Written instruction. Rescale the rows from the line containing "Where should I" through the line containing "Click the Status: GenerateScript": give those lines again with their requests, multiplying every click coordinate in the answers by 2.45 and rounding to whole numbers, with halves going up. Leave the numbers in the requests as they are, and leave out the pictures.

=== Listing ===

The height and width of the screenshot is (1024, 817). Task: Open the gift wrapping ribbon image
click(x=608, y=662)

===
=== Listing ===

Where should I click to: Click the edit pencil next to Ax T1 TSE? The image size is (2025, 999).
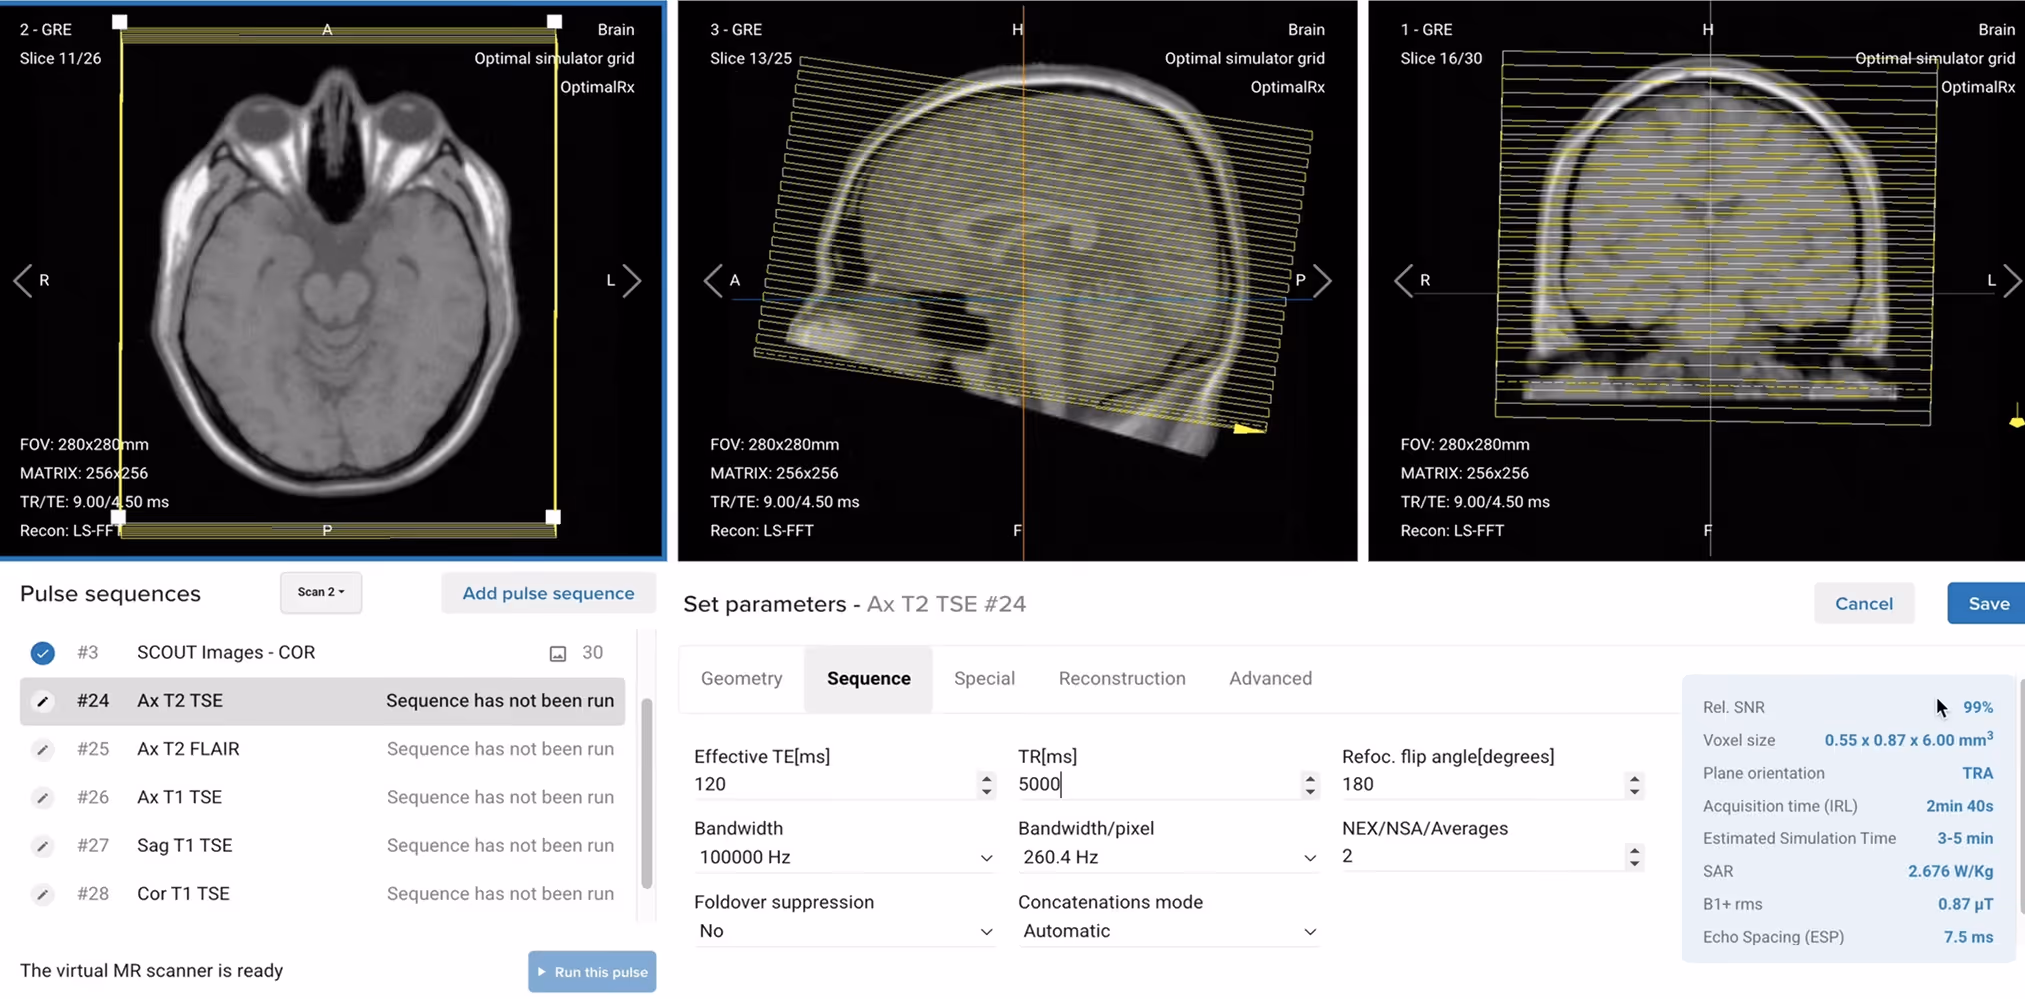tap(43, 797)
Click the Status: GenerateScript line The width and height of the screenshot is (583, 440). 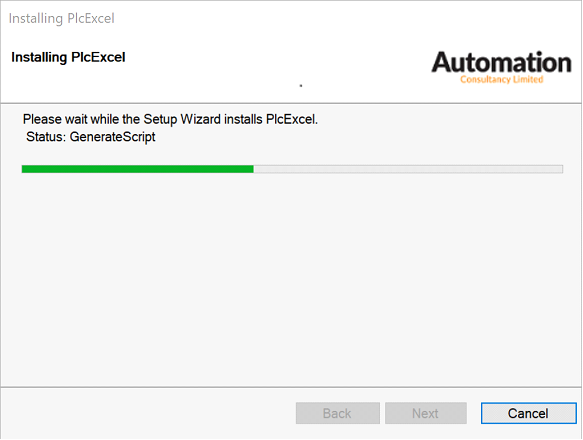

===

Expected output.
Where should I click to: Click the edit pencil next to Ax T1 TSE? The image size is (2025, 999).
tap(105, 1953)
Click the Status: GenerateScript line The width and height of the screenshot is (583, 440). 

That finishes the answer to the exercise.